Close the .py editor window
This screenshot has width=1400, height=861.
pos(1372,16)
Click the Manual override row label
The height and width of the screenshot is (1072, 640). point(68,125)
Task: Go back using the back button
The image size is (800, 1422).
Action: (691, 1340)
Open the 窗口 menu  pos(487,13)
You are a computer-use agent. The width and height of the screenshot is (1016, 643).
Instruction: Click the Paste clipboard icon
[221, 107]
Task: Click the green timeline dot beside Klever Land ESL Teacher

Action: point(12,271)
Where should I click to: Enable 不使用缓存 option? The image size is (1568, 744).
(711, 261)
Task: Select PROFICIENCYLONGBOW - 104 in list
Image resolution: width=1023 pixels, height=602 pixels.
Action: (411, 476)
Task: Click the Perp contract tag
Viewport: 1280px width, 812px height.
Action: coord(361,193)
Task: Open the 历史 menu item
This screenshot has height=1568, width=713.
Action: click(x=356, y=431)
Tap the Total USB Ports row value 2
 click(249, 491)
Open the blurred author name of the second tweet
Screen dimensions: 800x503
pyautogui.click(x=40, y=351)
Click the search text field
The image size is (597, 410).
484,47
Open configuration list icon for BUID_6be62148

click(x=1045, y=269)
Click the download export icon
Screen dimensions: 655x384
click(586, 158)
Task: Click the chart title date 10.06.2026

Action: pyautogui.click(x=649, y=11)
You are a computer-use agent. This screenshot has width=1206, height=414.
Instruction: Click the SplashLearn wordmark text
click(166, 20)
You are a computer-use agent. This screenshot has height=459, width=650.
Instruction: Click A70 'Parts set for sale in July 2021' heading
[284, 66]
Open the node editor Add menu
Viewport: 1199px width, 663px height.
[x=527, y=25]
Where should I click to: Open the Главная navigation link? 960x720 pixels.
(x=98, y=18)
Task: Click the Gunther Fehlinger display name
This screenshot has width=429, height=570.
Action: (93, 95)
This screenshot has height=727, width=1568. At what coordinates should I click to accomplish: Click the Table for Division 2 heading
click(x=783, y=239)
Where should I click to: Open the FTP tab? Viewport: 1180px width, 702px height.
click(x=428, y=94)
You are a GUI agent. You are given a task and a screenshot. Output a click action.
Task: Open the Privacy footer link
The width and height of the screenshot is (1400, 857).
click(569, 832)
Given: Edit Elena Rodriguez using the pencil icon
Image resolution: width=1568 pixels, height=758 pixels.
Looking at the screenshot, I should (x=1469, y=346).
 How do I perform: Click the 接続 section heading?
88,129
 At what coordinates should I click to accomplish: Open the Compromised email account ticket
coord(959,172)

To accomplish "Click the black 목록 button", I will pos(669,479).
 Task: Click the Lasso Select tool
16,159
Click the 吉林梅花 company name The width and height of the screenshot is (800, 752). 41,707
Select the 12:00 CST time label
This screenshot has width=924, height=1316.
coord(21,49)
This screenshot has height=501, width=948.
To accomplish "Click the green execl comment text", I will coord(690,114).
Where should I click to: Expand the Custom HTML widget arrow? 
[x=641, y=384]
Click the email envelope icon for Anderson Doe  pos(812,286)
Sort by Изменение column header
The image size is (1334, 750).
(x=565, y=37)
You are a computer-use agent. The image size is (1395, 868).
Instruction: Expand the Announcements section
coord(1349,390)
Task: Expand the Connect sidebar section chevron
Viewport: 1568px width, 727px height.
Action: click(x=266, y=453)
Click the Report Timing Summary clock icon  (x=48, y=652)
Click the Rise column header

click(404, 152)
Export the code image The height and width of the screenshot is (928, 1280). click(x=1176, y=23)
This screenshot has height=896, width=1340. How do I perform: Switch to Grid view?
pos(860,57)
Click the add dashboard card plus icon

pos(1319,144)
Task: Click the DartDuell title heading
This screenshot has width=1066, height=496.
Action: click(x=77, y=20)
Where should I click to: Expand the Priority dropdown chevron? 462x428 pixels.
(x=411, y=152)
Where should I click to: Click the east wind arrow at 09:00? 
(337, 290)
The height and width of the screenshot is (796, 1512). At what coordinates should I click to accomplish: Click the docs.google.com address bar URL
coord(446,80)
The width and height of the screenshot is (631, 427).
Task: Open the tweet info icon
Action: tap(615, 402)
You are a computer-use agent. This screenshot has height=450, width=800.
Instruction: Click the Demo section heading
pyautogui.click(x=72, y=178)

- - - - -

### Work to complete
Return the records from the line containing "Where should I click to: Enable" through the line containing "Action: coord(361,193)", both included, copied unchanged.

### Answer in full
Where should I click to: Enable 不使用缓存 option? The image size is (1568, 744).
(711, 261)
Task: Select PROFICIENCYLONGBOW - 104 in list
Image resolution: width=1023 pixels, height=602 pixels.
Action: (411, 476)
Task: Click the Perp contract tag
Viewport: 1280px width, 812px height.
Action: coord(361,193)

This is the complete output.